Pero para que esto sea posible, se dan dos requisitos: “En Betania se debe guardar confidencialidad de todo lo que se dice, porque la historia de cada una es sagrada y santa, y, por otro lado, aquí no hay rumores, chismes, juicios, prejuicios, difamaciones”, explica tajante Erhardt.
“En Betania no se juzga ni se prejuzga, porque bastante condenadas hemos sido sin juzgar: cualquiera puede decir que un hecho es malo, pero la persona es hija de Dios, todos somos pecadores. Dios no busca a perfectos. Y por ello en Betania amamos al otro como es, no como nos gustaría que fuera”.
Para Carola Galbeño dar con Betania ha sido un punto de inflexión en su vida. Madre de dos hijos, llevaba cuatro años separada cuando le invitaron a asistir a este grupo: “Me dio muchísima pereza, no me sonaba nada bien; además, yo pensaba que ya tenía muy buena formación y no me encajaba para nada”.
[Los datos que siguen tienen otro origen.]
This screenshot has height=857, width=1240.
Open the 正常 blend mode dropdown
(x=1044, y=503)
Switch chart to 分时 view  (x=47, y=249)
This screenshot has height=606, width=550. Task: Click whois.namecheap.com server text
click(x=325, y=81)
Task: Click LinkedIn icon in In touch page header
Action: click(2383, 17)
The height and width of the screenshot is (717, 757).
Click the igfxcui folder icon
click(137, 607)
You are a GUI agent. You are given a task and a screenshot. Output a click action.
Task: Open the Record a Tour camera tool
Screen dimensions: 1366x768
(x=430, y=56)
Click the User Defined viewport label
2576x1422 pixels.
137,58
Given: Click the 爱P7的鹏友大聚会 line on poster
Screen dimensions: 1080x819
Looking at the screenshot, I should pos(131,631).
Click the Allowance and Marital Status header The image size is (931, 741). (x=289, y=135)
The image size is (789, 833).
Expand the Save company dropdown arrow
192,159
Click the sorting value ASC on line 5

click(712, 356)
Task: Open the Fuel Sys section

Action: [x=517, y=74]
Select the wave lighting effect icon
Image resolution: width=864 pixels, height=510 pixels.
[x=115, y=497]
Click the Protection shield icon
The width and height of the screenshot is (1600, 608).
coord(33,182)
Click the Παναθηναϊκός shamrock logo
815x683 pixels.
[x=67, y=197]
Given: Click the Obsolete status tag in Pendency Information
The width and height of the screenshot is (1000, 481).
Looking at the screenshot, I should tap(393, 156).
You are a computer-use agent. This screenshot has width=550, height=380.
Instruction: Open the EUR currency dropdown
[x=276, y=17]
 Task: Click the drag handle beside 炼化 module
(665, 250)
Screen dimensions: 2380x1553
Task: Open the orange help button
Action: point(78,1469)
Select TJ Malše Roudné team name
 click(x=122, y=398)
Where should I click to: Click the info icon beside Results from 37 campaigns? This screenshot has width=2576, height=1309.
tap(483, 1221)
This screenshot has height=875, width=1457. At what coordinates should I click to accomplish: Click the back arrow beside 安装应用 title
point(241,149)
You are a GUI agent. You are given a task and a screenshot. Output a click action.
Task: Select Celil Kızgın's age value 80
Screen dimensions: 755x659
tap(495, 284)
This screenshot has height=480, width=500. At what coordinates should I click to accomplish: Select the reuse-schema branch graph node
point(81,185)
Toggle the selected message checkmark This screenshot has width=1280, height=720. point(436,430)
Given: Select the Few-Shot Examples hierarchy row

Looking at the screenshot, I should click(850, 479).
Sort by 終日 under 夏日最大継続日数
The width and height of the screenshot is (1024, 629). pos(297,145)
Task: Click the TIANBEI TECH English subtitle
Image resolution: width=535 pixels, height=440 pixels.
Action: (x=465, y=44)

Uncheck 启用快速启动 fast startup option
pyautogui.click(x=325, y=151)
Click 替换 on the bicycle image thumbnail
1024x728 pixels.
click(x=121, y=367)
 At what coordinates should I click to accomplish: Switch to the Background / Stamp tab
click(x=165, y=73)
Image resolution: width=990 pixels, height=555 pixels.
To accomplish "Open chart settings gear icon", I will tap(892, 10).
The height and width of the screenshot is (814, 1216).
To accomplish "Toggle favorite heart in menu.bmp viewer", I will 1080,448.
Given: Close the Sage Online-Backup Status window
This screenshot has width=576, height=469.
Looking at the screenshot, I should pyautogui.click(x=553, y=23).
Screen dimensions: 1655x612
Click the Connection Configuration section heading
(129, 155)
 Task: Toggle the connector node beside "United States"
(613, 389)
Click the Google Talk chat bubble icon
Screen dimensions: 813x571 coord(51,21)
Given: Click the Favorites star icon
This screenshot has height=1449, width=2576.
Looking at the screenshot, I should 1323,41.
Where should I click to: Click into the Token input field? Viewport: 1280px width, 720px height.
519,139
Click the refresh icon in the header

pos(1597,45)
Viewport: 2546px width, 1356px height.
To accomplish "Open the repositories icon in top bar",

Sin embargo, asistió y, con el tiempo, Dios la ha transformado por completo: “He aprendido a sentirme hija de Dios, he descubierto que soy amada y que he sido concebida así desde toda la eternidad, y eso es un regalo que no tiene precio. Esa seguridad que da saberte hija de Dios, infinitamente amada, rompe toda tu concepción de vida. Aprendí a perdonarme, a dejar de cargarme todas las culpas, a no culpabilizar y, sobre todo, a dejar de exigir, porque una persona que se siente tan insegura, al final, lo que hace es ir exigiendo cariño a los demás”.
Antes, “era una persona llena de miedos, insegura, sin ninguna autoestima, muy anclada en el cumplimiento de las normas, llena de culpabilidades… pero ahora, al conocerme, he descubierto que esas limitaciones me las ha regalado Dios como una oportunidad para crecer; como decía san Pablo, ‘donde está mi debilidad está mi fortaleza’, y eso es una liberación increíble”.
María Luisa Erhardt ve con esperanza la apertura que ahora se está dando en la Iglesia hacia el sufrimiento de las personas separadas. “Dios se manifiesta y da respuesta a estas situaciones, y está eligiendo y llamando a sacerdotes que han tenido familias separadas y han vivido ese sufrimiento para poder acompañar a padres y a hijos a encontrarse con Dios desde la realidad del dolor. El propio cardenal Schönborn, arzobispo de Viena, contó hace poco que era hijo de padres separados. A mí, desde luego, me supera que Dios haya elegido la vocación al sacerdocio de mi hijo en el seno de una familia separada como la nuestra”.
(Publicado originariamente en www.revistamision.com).